Know who’s supervising

Finally, all mortgage organizations should be aware that Fannie Mae and Freddie Mac now are monitoring the work of all lenders, appraisers and AMCs through the Uniform Appraisal Dataset (UAD) requirements. The UAD is a set of protocols that Fannie Mae and Freddie Mac jointly established to capture basic information from an appraisal report electronically. Fannie Mae and Freddie Mac have admitted that their business operations failed in the past, as they previously never saw an appraisal report unless a loan went into foreclosure.

Until the UAD was established earlier this year, the only items Fannie Mae and Freddie Mac saw within an appraisal report were the date of the appraisal, the property’s address and the property’s market value estimate. With the UAD, Fannie Mae and Freddie Mac can get a wide range of information within the appraisal report under prescribed definitions. This enables both enterprises to do quality control checks on appraisals before making a loan decision.

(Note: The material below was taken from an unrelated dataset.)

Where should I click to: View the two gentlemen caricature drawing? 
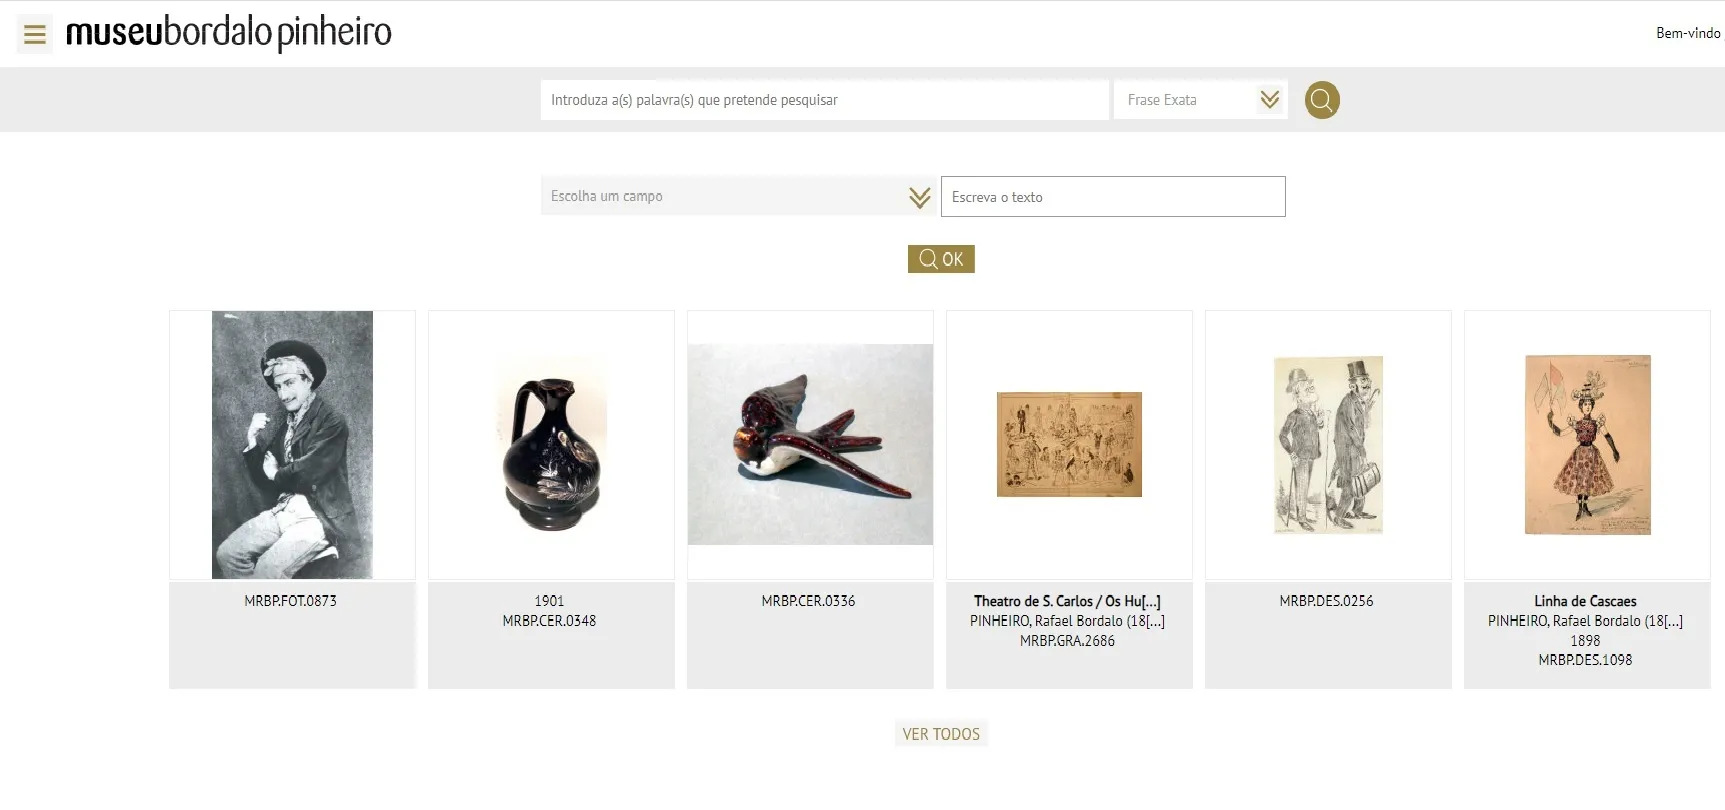click(1328, 445)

Mortgage institutions also should know that the UAD is being used to monitor the performance of lenders, appraisers and AMCs. The establishment of the UAD allows for scoring appraisals and comparing that work to appraisals completed in the past — taking comparable sales used in past appraisals, for instance, and then checking them against future appraisals. If the quality of work changes from one appraisal to another, Fannie Mae and Freddie Mac could hold that against the given lender or AMC. The UAD also captures information on any AMC that is used, allowing Fannie Mae and Freddie Mac to perform analytics on their performance.

• • •

When it comes to AIR rules, mortgage bankers and correspondent lenders should know that Fannie Mae and Freddie Mac are watching — and with due cause. Poorly performed appraisals can result in repurchase demands, or even worse, disbarment from Fannie Mae and Freddie Mac loan purchases. This is just one more reason to make sure that your organization has a thorough and well-designed risk-management program that supports and protects appraisal independence and appraisal quality.